Although the records contain pictures, repeat only the text of every line exactly.

=== Section Start ===

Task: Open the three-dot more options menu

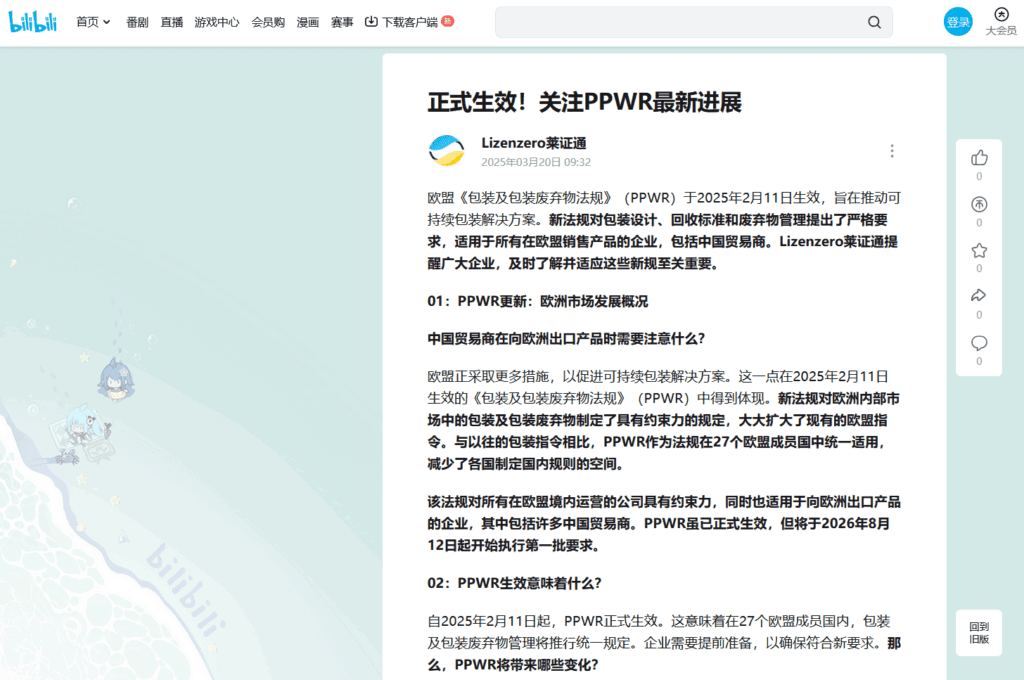Action: coord(892,150)
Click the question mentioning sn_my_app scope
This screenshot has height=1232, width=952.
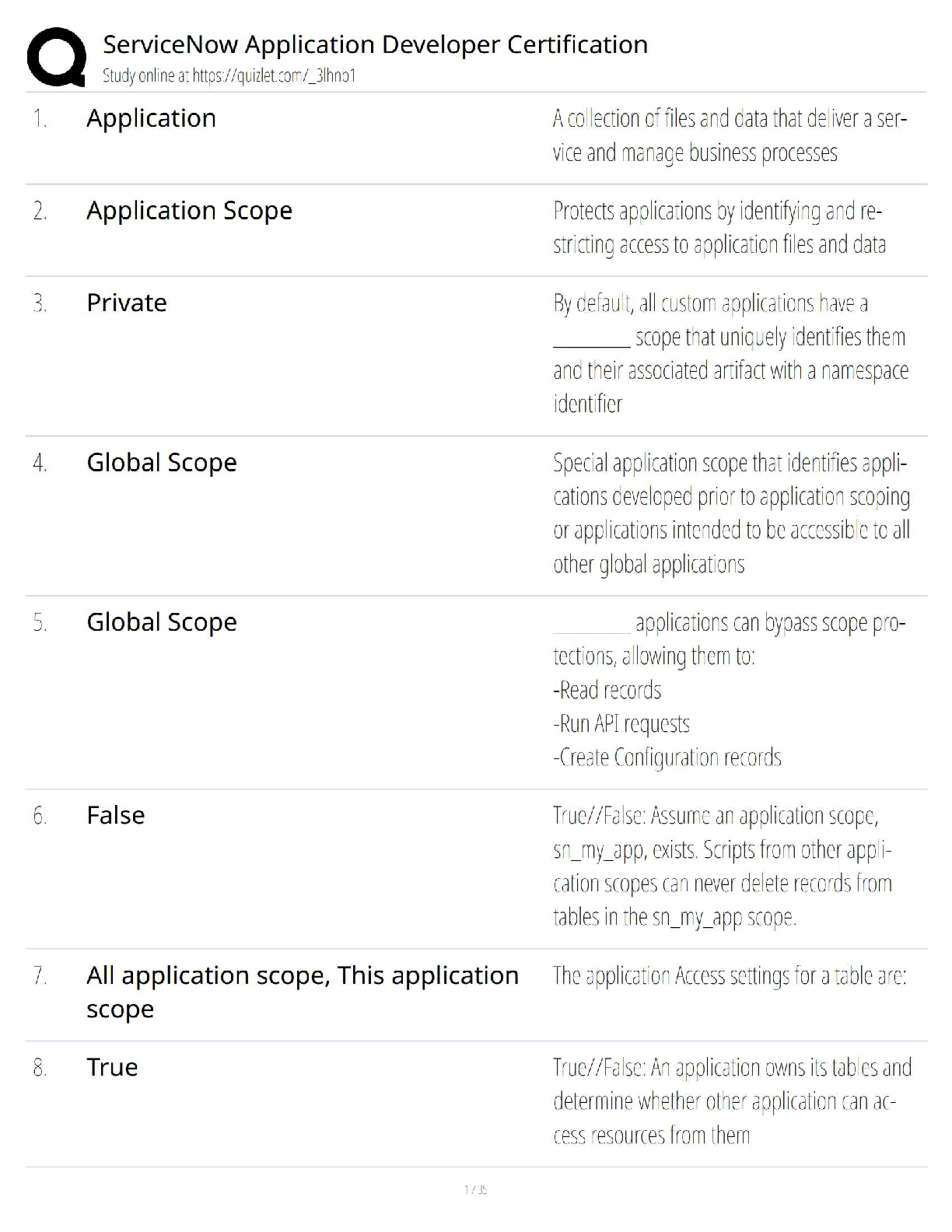coord(723,866)
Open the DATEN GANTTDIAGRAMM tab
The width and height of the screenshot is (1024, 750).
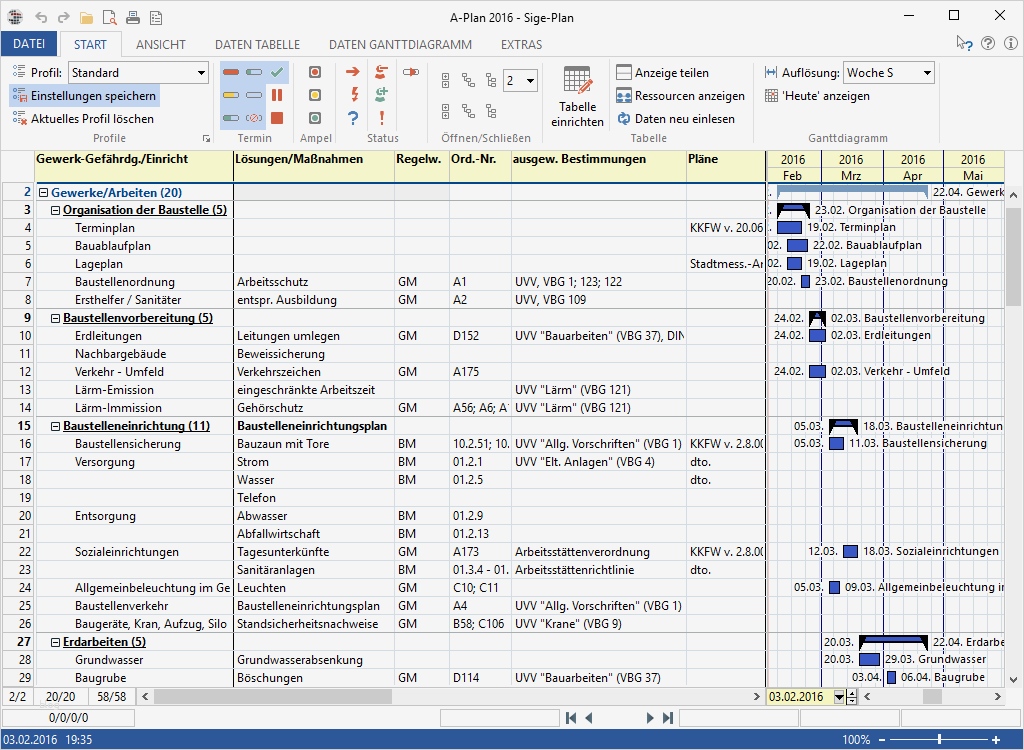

=== Section End ===

### Your response
Task: Open the three-dot more options menu

Action: coord(892,150)
Click the question mentioning sn_my_app scope
This screenshot has height=1232, width=952.
coord(723,866)
Open the DATEN GANTTDIAGRAMM tab
The width and height of the screenshot is (1024, 750).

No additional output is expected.